I get that everyone wants to have a sense of normalcy. I want to go back to normal because that's where I thrived, but we just can't just throw caution to the wind and pretend that this year hasn't been a cluster. My school has gone back to a hybrid plan after being remote for roughly a month. I have about 25% of my whole population of students with me at some point during the day, but the majority of them have chosen to remain at home. I've gone nearly 3/4 of the school year without ever having seen some of my students' faces or hearing their voices. There's nothing normal about that. I need those kids to provide me energy throughout the day! I have had many conversations with myself during class, even laughing at my own jokes because no one seems to want to be there.

In class last week, I had an in-person student ask me if we could have a free day. We are so pressed for time that I had to say no. If we were in any other circumstance, I would have said yes and disguised a language game as a free day.
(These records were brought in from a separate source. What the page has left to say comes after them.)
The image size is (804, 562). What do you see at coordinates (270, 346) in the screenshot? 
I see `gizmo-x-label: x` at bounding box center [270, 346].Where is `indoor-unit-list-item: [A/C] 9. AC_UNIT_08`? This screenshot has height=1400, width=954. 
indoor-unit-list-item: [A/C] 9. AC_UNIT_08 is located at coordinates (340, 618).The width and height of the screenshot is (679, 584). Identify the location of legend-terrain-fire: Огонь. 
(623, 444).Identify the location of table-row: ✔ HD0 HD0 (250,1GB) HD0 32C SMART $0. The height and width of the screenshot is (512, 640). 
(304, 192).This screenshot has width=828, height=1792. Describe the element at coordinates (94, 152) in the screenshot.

But I couldn't do it. I hated feeling that all of the seemingly fun parts of education are gone. It's not to say that fun doesn't happen in my class because it does. But spontaneity is definitely gone.  I only see my students so much and with the restrictions that we have due to space or online students, there's no room for those fun teachable moments. Every minute has to be accounted for and the logistics have to be walked through to make the most of the time that we have.
I know that this is temporary. I tell myself that all the time. In fact, I've probably said it somewhere on this blog. However, the mental health of educators is rarely spoken about at board meetings or staff meetings.  I think that, yes, our focus should be on the students, but if we can't process our own grief based on our experiences this year and have a healthy place to speak freely about it, what will happen to our profession? The idea of teacher burnout is more apparent now than ever before, so what are we doing as a society to make sure that teachers feel heard, valued, respected, and appreciated?   
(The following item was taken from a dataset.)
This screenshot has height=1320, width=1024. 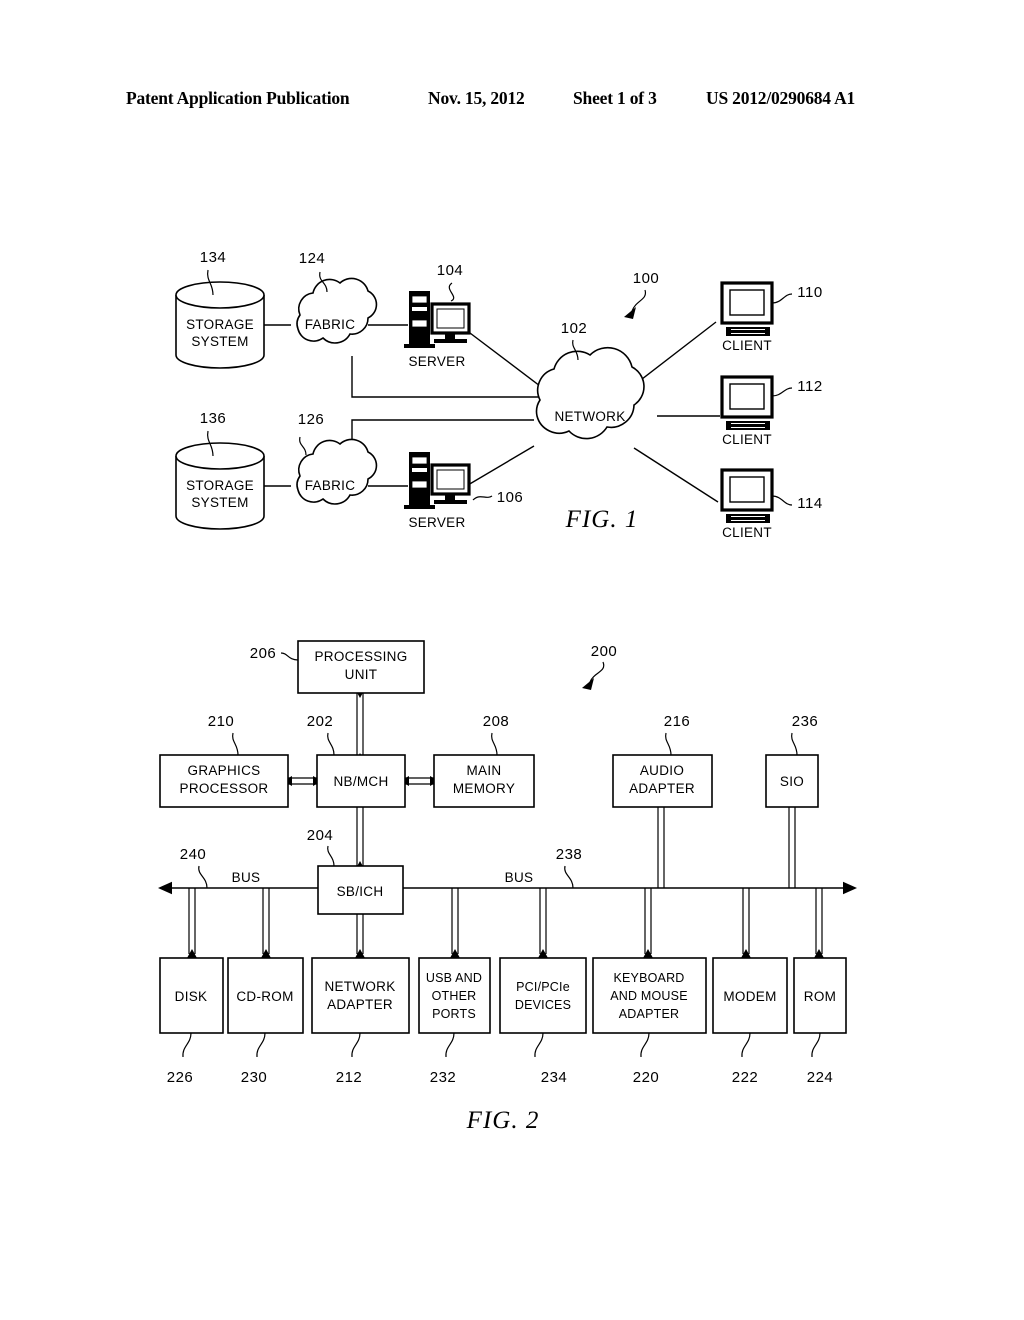 What do you see at coordinates (436, 362) in the screenshot?
I see `server-top-label: SERVER` at bounding box center [436, 362].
I've lost most of my creativity because all of my time is sucked up by meetings or planning or answering emails or trying to figure out how to do National Board certification in this mess. I didn't use to give much stock to time spent outside of school. With no kids of my own, I found that I liked to work most evenings on tasks that I should have been keeping at school. However, I now find that if I can leave work at the building, I'm a much happier person. I have to keep that boundary for myself to help weed through the priorities of my life.               
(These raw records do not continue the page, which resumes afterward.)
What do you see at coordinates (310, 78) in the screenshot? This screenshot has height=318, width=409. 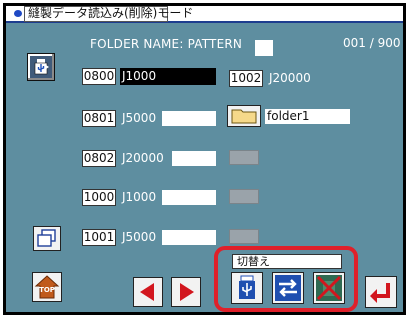 I see `file-name: J20000` at bounding box center [310, 78].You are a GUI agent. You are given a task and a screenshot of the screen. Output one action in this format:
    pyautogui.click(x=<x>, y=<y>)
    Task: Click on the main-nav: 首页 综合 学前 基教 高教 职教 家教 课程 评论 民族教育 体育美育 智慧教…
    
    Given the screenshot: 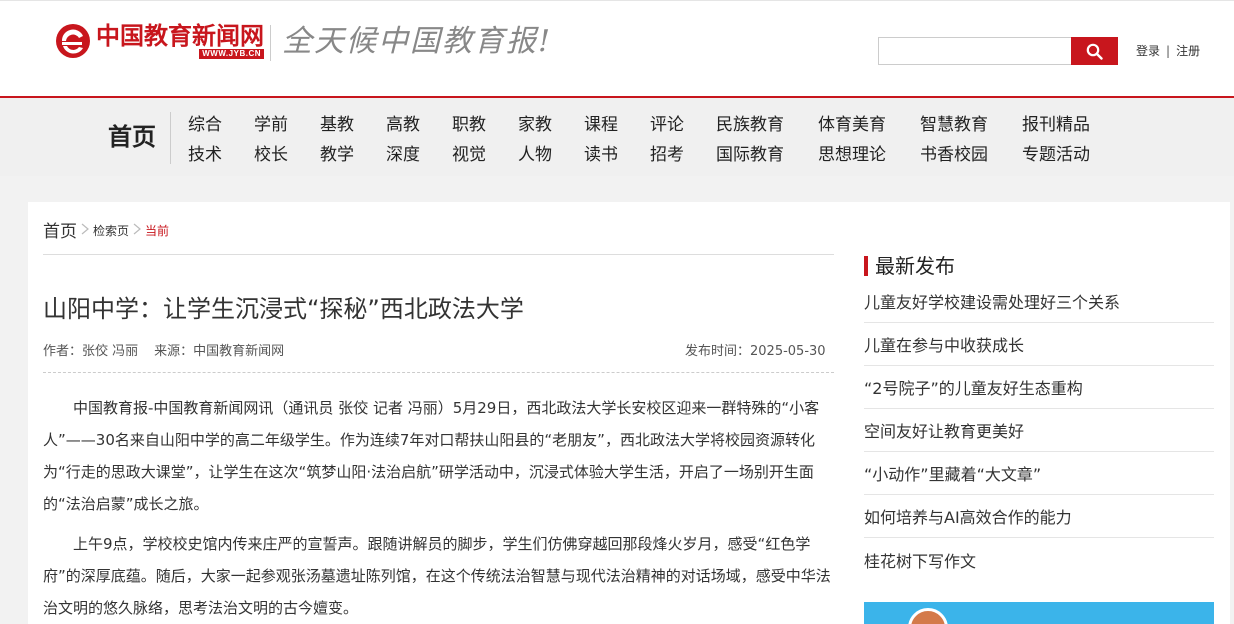 What is the action you would take?
    pyautogui.click(x=617, y=136)
    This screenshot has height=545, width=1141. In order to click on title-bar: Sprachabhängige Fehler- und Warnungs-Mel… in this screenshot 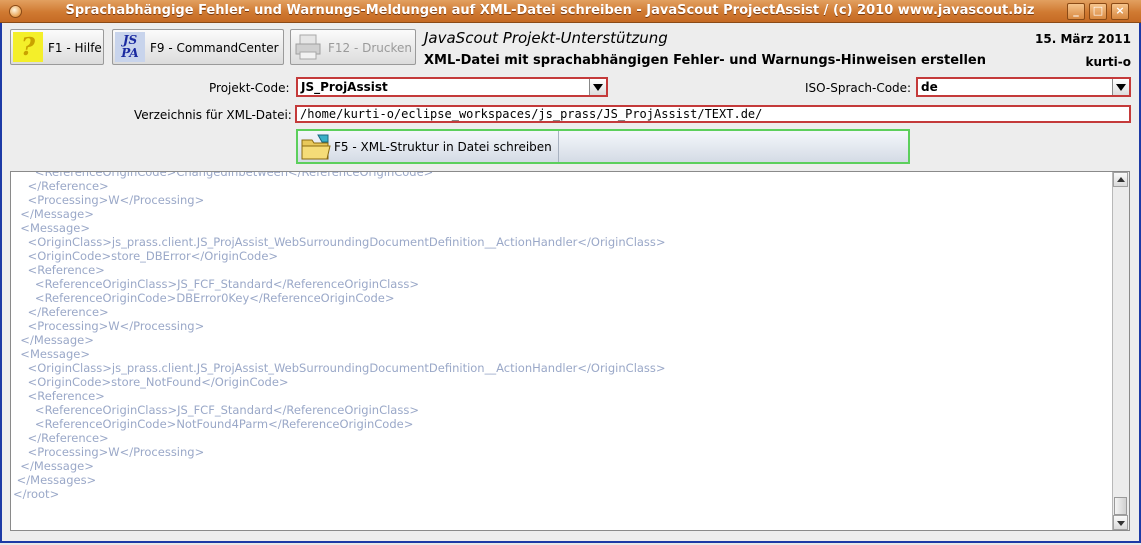, I will do `click(570, 12)`.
As I was driving to work on Friday, I actually thought to myself if there was something else that I could be doing. As much as I love teaching, I don't love this. It's caused me to be resentful and wonder if I could have done something else. I talk myself out of this most times, but on Friday, I couldn't shake it.  I know that I can't be the only educator who's thought if this is truly their calling. 

Here's my challenge for those reading this blog. If you are a teacher, answer these two questions:

1) What are you doing to remember that you are good at what you do? Write down everything that makes you a great educator.  Put those self-affirmations around your computer if you need to. That's what I'll be doing this week!

2) Who's your teacher buddy? You know that one that you go to about everything that truly gets it. Find that person and set up a coffee date or happy hour. Virtual, socially distanced, whatever. Just make the time and sit with each other through the mess that is this year. Then plan a second date. 

If you aren't a teacher, reach out to one that you know. Let them know that you see what they are doing and appreciate that they are still doing it despite all of the crap being thrown their way.  

This is not a way for me to seek out praise from this little blog post. I've got my people, but some teachers don't have their person. Be their person through this. Because the only way that we'll get through the muck is knowing that someone has our back.